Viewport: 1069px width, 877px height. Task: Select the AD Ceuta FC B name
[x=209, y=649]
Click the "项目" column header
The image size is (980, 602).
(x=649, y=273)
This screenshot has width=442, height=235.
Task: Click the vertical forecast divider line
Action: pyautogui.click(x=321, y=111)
⁂
Type the data again exactly. Leave nothing out.

Viewport: 1069px width, 877px height. Task: Select the AD Ceuta FC B name
[x=209, y=649]
Click the "项目" column header
The image size is (980, 602).
(x=649, y=273)
This screenshot has width=442, height=235.
Task: Click the vertical forecast divider line
Action: pyautogui.click(x=321, y=111)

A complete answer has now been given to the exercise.